Pas d’automédication !
Le problème est que certains traitements de pathologies chroniques impliquent la prise d’anti-inflammatoires sur le long terme. Il s’agit de corticoïdes, qui sont des inflammatoires stéroïdiens. Si votre médecin vous en a prescrit, ne les arrêtez pas, sauf avis contraire de sa part. « Le bon message est : pas d’automédication mais pas d’arrêt brutal de ces traitements pour des pathologies chroniques tant qu’il n’y a pas de fièvre ou de signes respiratoires », avertissait sur Twitter, le chef du pôle urgence et du Samu du CHU de Lille, Patrick Goldstein.
Des corticoïdes au long cours pour certains malades de cancer
Pour les malades de cancer en particulier, il y a deux sortes de cas. Les patients qui ont des prescriptions de corticoïdes au long cours – « en général pour les cancers avancés symptomatiques avec douleurs, métastases cérébrales, carcinose péritonéale… », précise le Dr Paul Cottu, de l’Institut Curie – et, dans un second cas, les patients qui en prennent de manière très ponctuelle avant les chimiothérapies. Pour ces derniers, l’oncologue jugera, au cas par cas, avant chaque chimiothérapie si elles sont maintenues.
Ne pas stopper de son propre chef les traitements
Pour ceux qui reçoivent des corticoïdes plus de 3 semaines de suite « ce sont des sujets à risque car les corticoïdes sont des immuno-dépresseurs. Ils doivent se protéger du Covid-19 mais ne peuvent pas stopper le traitement », insiste le Dr Suzette Delaloge, chef du service pathologie mammaire à Gustave Roussy. Tous ces patients doivent particulièrement respecter les consignes de confinement et entrer en contact avec leurs oncologues : la décision de modifier ou non la médication sera prise en soupesant dans chaque cas, le bénéfice et le risque de poursuivre.

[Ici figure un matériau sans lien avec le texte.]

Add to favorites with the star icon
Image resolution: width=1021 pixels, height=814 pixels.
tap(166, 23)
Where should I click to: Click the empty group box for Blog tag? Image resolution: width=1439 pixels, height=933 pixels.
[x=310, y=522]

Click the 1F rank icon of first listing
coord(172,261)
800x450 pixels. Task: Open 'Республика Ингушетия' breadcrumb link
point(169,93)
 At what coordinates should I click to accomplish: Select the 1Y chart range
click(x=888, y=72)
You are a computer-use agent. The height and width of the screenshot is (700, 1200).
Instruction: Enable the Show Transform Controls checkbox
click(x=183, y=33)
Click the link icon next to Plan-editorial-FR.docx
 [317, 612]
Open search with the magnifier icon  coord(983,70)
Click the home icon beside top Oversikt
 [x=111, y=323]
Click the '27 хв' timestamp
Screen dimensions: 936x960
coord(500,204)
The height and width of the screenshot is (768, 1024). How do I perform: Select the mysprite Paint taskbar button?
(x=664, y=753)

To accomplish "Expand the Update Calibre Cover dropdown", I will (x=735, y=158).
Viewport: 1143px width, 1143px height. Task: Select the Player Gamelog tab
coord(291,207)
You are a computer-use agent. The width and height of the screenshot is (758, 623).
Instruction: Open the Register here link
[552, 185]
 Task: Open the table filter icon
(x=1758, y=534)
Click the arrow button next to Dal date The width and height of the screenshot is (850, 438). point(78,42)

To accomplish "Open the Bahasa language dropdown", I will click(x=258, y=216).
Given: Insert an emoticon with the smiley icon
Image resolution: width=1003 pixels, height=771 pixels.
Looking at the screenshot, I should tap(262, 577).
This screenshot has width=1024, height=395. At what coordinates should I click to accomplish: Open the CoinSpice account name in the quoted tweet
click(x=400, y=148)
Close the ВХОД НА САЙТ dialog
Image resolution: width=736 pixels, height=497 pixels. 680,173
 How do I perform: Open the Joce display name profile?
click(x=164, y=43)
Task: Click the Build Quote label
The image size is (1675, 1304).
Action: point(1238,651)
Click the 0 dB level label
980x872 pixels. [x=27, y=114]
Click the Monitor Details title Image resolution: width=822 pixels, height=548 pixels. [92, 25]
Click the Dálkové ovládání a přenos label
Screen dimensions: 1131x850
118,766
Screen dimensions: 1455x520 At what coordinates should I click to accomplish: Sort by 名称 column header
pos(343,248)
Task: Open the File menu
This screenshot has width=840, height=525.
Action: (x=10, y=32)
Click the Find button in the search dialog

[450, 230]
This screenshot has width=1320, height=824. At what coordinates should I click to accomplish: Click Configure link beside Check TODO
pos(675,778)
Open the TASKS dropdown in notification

Se tenir informé et appeler le 15 en cas de suspicion de coronavirus
Dans les faits, de nombreux services de cancérologie ont pris les devants et téléphoné aux patients fragiles pour les tenir informés. C’est le cas à Gustave Roussy dont les équipes médicales ont joint de manière prospective la majorité des patients. Et mis à leur disposition un numéro spécial de renseignements pour ne pas surcharger le standard. Gustave Roussy qui accueille désormais 13 de ses patients (essentiellement de cancer du poumon) infectés dans une aile dédiée ou en réanimation.
Si vous êtes atteint de cancer et avez des symptômes de coronavirus, jusqu’à nouvel ordre, appelez le 15.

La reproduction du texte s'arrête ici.